STATE of Connecticut v. James P. CARTER, Jr.
The defendant, James P. Carter, Jr., appeals from the judgment of conviction, rendered after a jury trial, of murder pursuant to General Statutes § 53a–54a, and criminal violation of a restraining order pursuant to General Statutes § 53a–223b. The defendant claims that his conviction of criminal violation of a restraining order was improper because the state provided insufficient evidence to prove that a restraining order was in effect on the date in question that prohibited him from assaulting the victim, Tiana Notice. We disagree and affirm the judgment.

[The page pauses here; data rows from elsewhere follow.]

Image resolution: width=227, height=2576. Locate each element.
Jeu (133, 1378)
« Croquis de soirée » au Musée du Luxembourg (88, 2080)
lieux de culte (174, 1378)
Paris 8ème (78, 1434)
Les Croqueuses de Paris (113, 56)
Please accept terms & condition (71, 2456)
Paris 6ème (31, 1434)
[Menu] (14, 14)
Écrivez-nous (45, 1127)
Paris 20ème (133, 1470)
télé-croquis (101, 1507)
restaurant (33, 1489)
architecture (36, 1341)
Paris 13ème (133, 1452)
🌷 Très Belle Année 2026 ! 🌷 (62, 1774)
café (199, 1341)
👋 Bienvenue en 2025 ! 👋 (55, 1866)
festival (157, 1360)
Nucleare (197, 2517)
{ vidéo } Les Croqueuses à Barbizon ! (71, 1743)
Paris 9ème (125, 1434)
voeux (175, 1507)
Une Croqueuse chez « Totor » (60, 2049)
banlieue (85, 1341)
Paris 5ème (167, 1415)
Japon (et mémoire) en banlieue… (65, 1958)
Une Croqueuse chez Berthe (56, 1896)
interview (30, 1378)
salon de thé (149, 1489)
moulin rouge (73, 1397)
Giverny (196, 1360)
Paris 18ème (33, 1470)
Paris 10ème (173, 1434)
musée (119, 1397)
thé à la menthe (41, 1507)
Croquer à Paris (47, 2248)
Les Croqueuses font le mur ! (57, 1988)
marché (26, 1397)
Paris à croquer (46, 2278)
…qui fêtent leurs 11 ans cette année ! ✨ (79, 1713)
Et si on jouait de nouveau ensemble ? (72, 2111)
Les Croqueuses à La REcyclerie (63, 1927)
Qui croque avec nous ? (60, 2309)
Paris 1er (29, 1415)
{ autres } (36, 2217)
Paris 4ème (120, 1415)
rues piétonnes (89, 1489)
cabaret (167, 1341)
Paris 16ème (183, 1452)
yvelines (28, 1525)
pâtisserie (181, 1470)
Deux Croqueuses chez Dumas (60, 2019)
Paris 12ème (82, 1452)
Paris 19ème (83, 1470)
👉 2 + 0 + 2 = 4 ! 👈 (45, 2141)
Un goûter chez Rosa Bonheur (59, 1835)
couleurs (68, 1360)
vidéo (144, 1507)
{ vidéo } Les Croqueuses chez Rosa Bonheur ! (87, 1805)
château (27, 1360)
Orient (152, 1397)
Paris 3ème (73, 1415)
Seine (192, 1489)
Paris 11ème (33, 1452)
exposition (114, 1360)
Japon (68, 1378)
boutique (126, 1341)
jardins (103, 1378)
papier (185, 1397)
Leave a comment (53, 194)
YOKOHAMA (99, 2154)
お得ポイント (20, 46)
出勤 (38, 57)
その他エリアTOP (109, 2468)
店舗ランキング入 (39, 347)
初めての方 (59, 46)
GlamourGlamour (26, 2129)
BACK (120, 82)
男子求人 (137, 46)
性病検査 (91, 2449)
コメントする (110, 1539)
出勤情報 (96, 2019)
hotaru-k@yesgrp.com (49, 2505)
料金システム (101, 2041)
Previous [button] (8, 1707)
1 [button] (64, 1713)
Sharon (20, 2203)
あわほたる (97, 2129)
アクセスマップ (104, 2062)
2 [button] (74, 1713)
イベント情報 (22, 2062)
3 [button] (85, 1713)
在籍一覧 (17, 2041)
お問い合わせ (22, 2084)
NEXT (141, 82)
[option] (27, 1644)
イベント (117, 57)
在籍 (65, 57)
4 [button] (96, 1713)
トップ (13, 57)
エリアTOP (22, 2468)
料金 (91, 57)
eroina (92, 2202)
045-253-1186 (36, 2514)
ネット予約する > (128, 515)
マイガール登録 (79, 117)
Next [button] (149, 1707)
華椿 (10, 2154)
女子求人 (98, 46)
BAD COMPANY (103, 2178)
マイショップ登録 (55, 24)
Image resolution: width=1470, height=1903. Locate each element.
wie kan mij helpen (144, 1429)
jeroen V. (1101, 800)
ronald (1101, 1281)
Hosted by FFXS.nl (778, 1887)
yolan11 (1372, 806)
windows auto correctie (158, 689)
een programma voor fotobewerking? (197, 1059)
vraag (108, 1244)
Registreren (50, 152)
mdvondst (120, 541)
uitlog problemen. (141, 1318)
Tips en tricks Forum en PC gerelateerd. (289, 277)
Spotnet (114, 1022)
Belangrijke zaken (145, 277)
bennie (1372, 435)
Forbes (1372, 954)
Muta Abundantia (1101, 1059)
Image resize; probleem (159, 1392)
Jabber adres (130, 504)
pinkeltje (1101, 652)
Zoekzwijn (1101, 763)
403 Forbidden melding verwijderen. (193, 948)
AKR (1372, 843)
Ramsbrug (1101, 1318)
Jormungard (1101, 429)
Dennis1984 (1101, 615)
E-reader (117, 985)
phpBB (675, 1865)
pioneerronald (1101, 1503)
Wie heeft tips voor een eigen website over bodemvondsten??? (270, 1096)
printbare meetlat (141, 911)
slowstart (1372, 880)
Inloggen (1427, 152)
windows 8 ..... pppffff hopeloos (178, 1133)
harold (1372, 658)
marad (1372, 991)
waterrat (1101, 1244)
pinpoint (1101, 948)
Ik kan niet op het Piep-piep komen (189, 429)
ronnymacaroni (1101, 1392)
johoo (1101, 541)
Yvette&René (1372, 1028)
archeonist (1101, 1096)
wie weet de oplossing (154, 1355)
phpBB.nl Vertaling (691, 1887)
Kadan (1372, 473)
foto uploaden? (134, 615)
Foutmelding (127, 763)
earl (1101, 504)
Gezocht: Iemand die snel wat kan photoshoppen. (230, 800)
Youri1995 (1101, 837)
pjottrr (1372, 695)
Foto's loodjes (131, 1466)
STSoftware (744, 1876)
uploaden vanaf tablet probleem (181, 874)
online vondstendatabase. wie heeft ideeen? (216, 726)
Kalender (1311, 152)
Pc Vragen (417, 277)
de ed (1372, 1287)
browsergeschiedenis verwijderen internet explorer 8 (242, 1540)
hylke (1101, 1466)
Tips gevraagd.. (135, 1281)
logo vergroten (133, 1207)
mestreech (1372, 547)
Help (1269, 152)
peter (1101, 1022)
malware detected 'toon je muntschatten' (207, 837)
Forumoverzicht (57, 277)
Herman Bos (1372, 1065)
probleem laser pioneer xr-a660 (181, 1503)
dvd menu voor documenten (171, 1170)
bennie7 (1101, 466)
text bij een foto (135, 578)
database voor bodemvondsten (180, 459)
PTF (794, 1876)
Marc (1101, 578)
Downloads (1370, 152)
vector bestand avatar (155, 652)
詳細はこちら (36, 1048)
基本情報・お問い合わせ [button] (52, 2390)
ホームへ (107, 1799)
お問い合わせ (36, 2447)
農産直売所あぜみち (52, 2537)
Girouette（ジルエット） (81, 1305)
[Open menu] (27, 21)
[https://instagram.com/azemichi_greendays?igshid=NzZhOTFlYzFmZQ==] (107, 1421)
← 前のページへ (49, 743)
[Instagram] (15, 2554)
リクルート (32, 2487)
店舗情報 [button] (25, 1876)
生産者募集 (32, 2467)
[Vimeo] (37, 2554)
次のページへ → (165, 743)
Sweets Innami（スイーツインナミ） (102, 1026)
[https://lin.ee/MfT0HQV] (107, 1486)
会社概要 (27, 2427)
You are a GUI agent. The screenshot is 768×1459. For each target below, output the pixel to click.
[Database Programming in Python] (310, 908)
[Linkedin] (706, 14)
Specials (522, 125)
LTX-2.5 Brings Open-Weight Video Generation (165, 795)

The jury reasonably could have found the following facts. The defendant dated the victim for approximately one year before their relationship ended in early January, 2009. After the relationship ended, the defendant continued to contact the victim via text messages, telephone calls, and e-mails. On January 8, 2009, the court granted the victim's petition for an ex parte restraining order. The restraining order stated, inter alia, that the defendant “shall refrain from threatening, harassing, stalking, assaulting, molesting, sexually assaulting or attacking the [victim].” The order also stated: “An ex parte restraining order is only effective until the date of the [scheduled] hearing unless extended by agreement of the parties or by order of the court for good cause shown. A restraining order after hearing remains effective for six months from the date of the order unless a shorter period is ordered by the court.” The court scheduled a hearing to take place on January 16, 2009. On February 14, 2009, the defendant stabbed the victim eighteen times, piercing her heart and eventually killing her.
At trial, the state presented the ex parte restraining order as evidence that the defendant was guilty of criminal violation of a restraining order. Attorney Patricia Lindlauf, the deputy chief clerk of the New Britain judicial district, testified that Judge Prestley issued the ex parte order on January 8, 2009. She also testified that the ex parte order prohibited the defendant from assaulting the victim and that the order was “in effect.” The state did not attempt to enter into evidence a restraining order issued after January 16, 2009, the date of the scheduled hearing and the date that the ex parte order was set to expire.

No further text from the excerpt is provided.